A social worker affiliated with Gospel for Asia lost five family members in the Easter Sunday bombings that took the lives of over 250 people, the humanitarian mission agency announced Thursday.
The female social worker in question serves at a GFA-supported children’s center. The GFA-supported Bridge of Hope centers provide education, meals and medical care to children impacted by Sri Lanka’s civil war.
In a statement, GFA founder K.P. Yohannan explained that the social worker was in “utter shock and great grief” to learn that her five relatives were killed in blasts at two churches on Sunday.
The bombings killed four members of the same family: parents and their two children.
“Please pray for God’s comfort and peace upon the bereaved families,” Yohannan said in his statement shared with The Christian Post. “Pray that God will give them strength during this difficult time … and for protection upon all families and communities in Sri Lanka as insecurity and uncertainty continues.”
According to GFA, the funeral services were already held for the social worker’s family members.
Officials on Thursday released an updated death toll, one that lowers the number of lives lost by over 100 to 253. A Colombo police spokesman had previously said that 359 lives were lost in the bombings, which would have made the bombings the deadliest attack claimed by the Islamic State.
Authorities have also discovered dozens of detonators. GFA reports that a bomb was defused on a street near one of its supported offices.
GFA is one of the world’s largest international ministries that seeks to serve the “least of these” in Asia. Its national workers in Sri Lanka will be part of the effort to bring healing and restoration as the country moves forward.
Through its Bridge of Hope centers, GFA aids children who have lost their parents in the civil war, which officially ended in 2009. One center in Sri Lanka is home to over 120 children who lost parents in the war.

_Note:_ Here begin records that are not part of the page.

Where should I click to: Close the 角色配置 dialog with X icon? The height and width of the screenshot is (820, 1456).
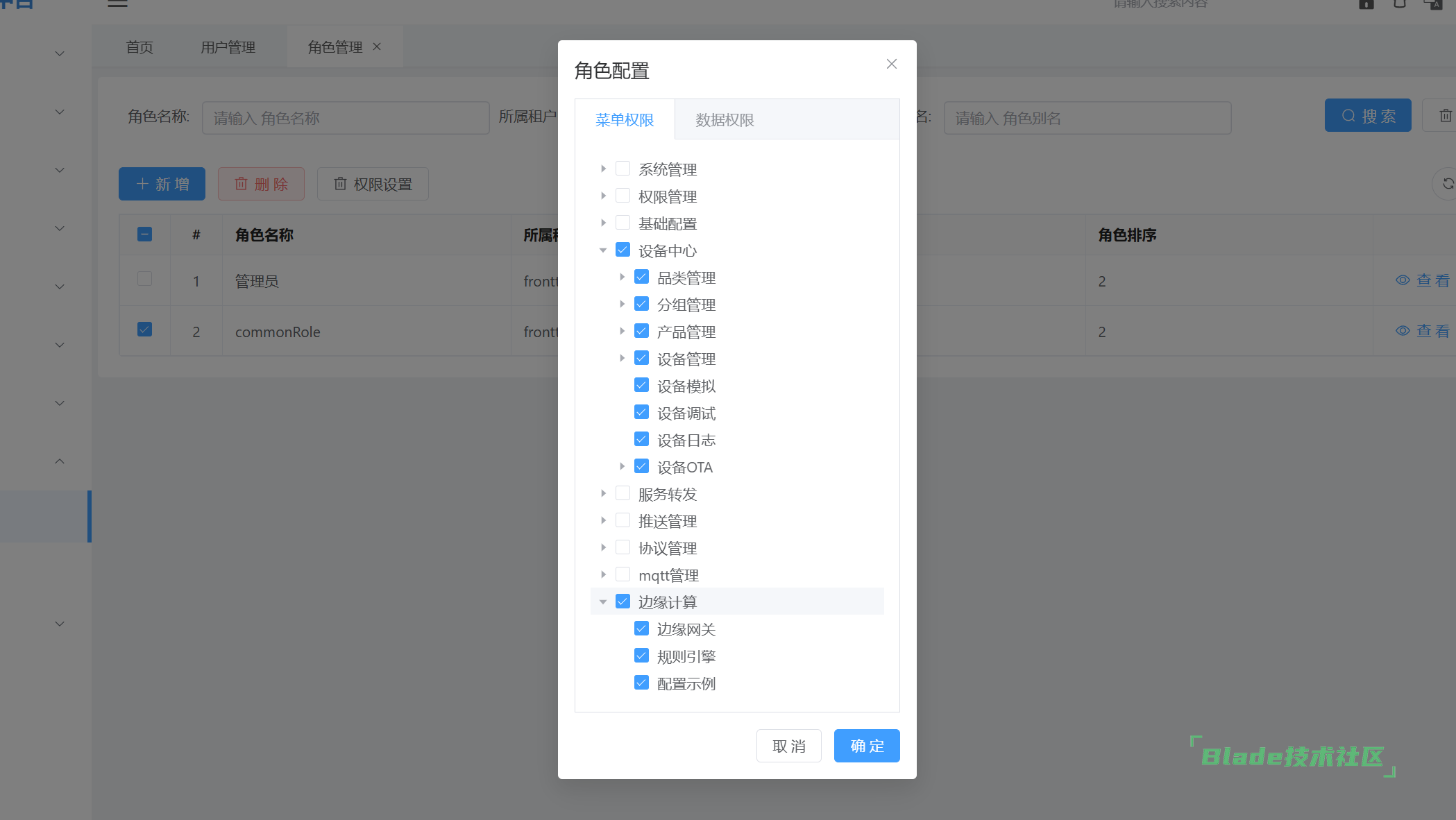[892, 64]
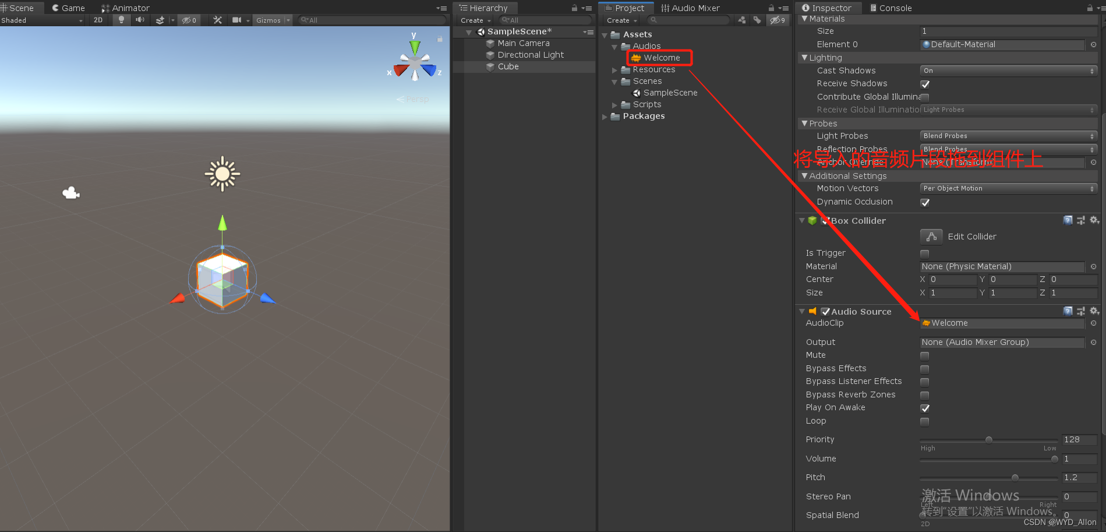The image size is (1106, 532).
Task: Disable Receive Shadows on the Mesh Renderer
Action: (x=924, y=84)
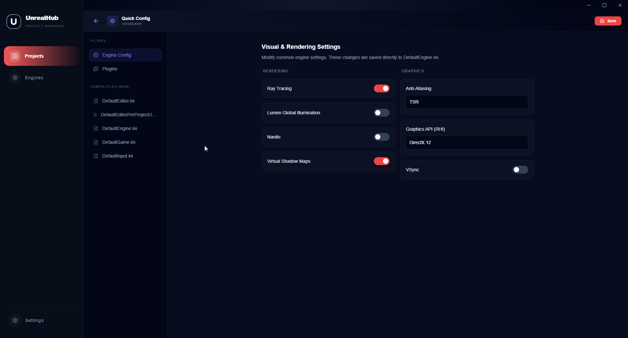
Task: Open the Graphics API DirectX 12 selector
Action: 466,142
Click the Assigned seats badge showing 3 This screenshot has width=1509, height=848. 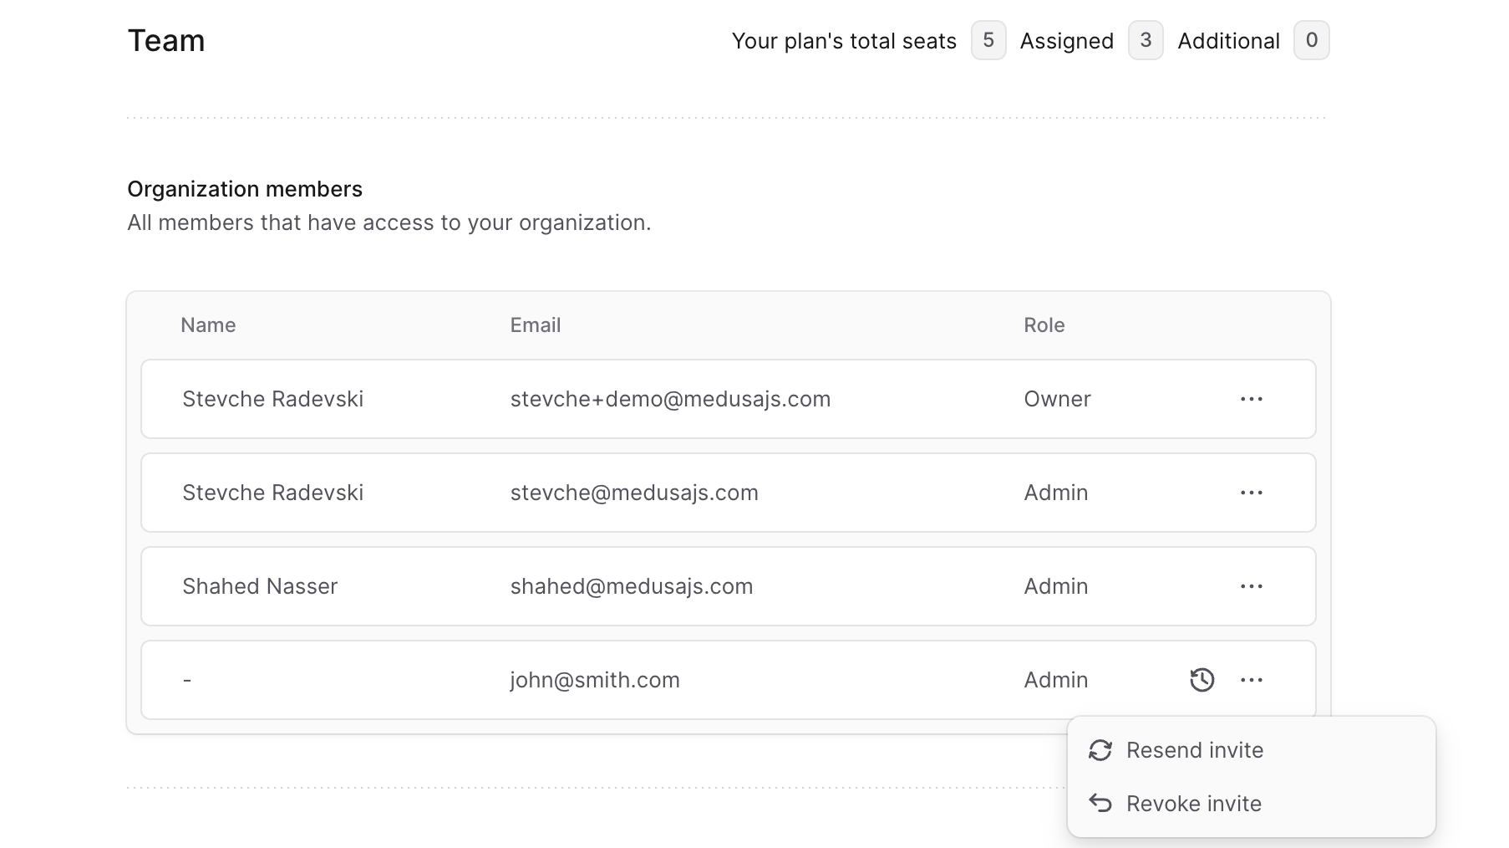[x=1146, y=40]
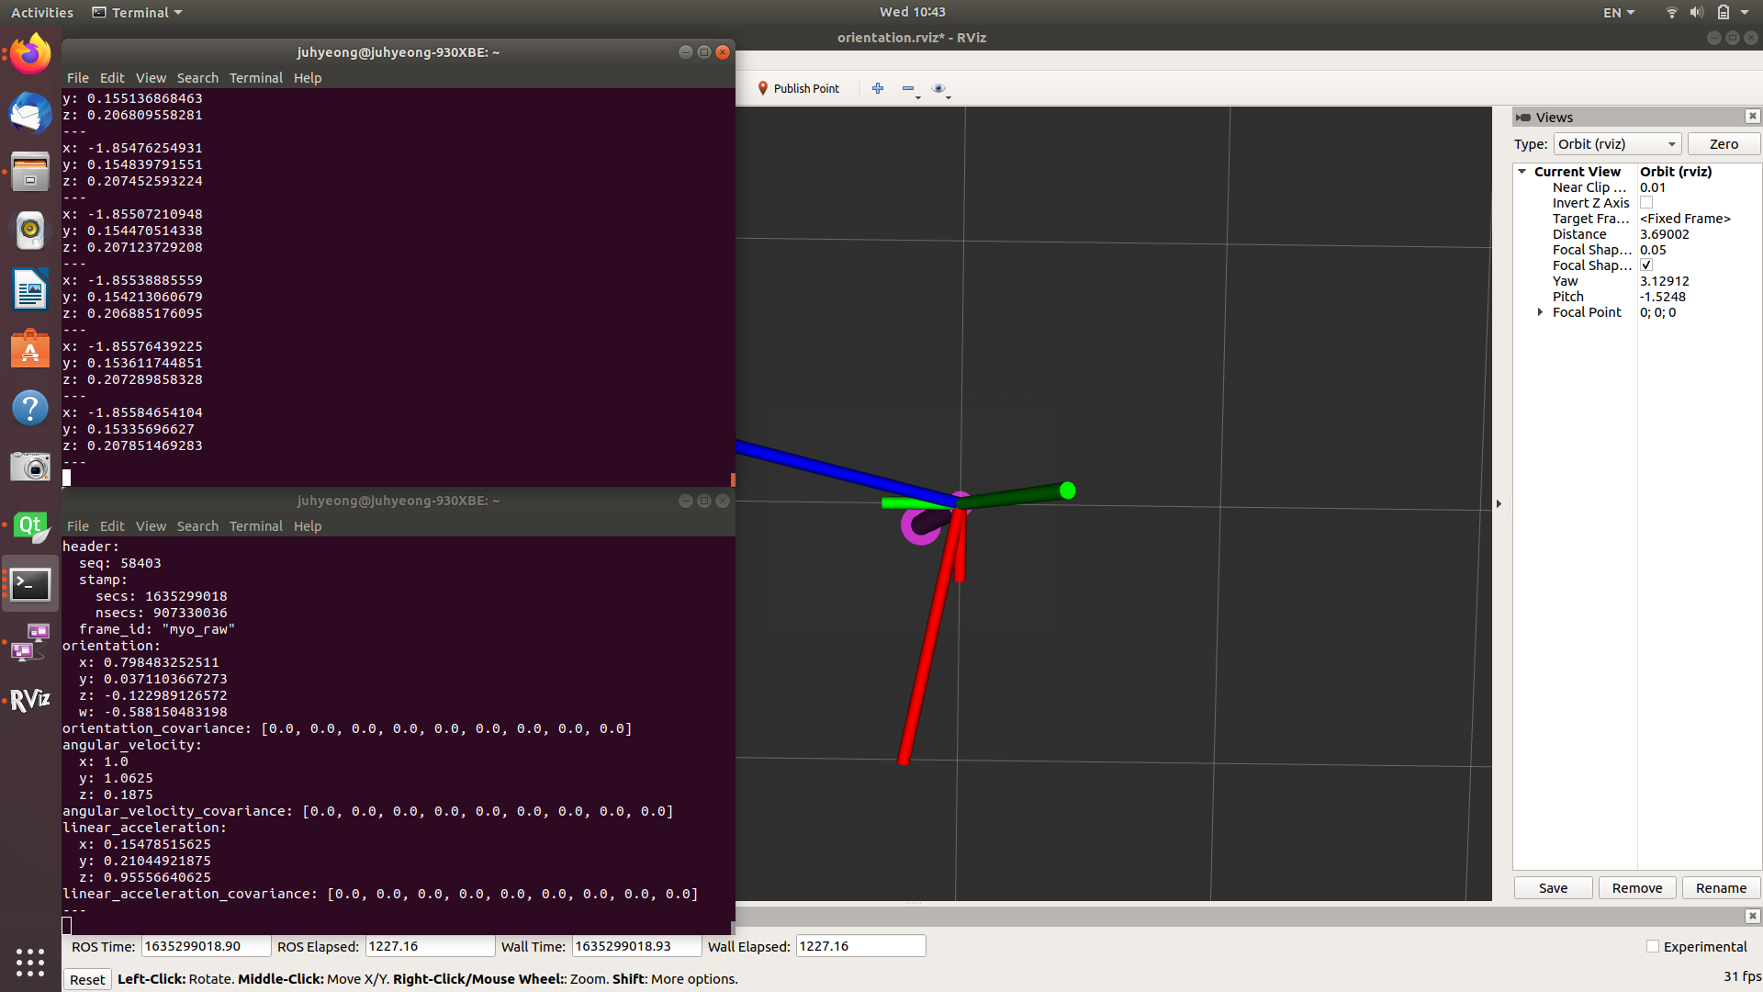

“I ask for your prayers and support, that the people of Sri Lanka may find strength in God's grace as they move forward,” Yohannan said. “Please join us in praying that during these pain-filled days ahead, our brothers and sisters on the field would be the healing hands of Jesus to broken and hurting people.”
Yohannan said on Wednesday that it was clear that the bombings were carried out to “incite fear in the hearts of everyone around on the holiest day on the Christian calendar.”
Earlier this week, IS released a video through its Amaq News Agency where the suicide bombers who carried out the attack pledged their allegiance to IS caliph Abu Bakr al-Baghdadi.
In the video, Easter is referred to as a “blasphemous holiday.”
The social worker’s five family members are just a few of the many killed on Sunday. Other victims include children in a Sunday school class at Zion Church in Batticaloa. One teacher at the school said that the blast came minutes after the students expressed their willingness to die for Christ.
A report naming other victims of the bombings can be found here.
GFA recently settled a class-action lawsuit that accused the nonprofit of mishandling hundreds of millions in donations designated to be used in the mission field worldwide.
While the organization did not admit any wrongdoing, it will pay $37 million as part of a settlement fund. A spokesperson for the group said the settlement fund amounted to basically “refunding donations.”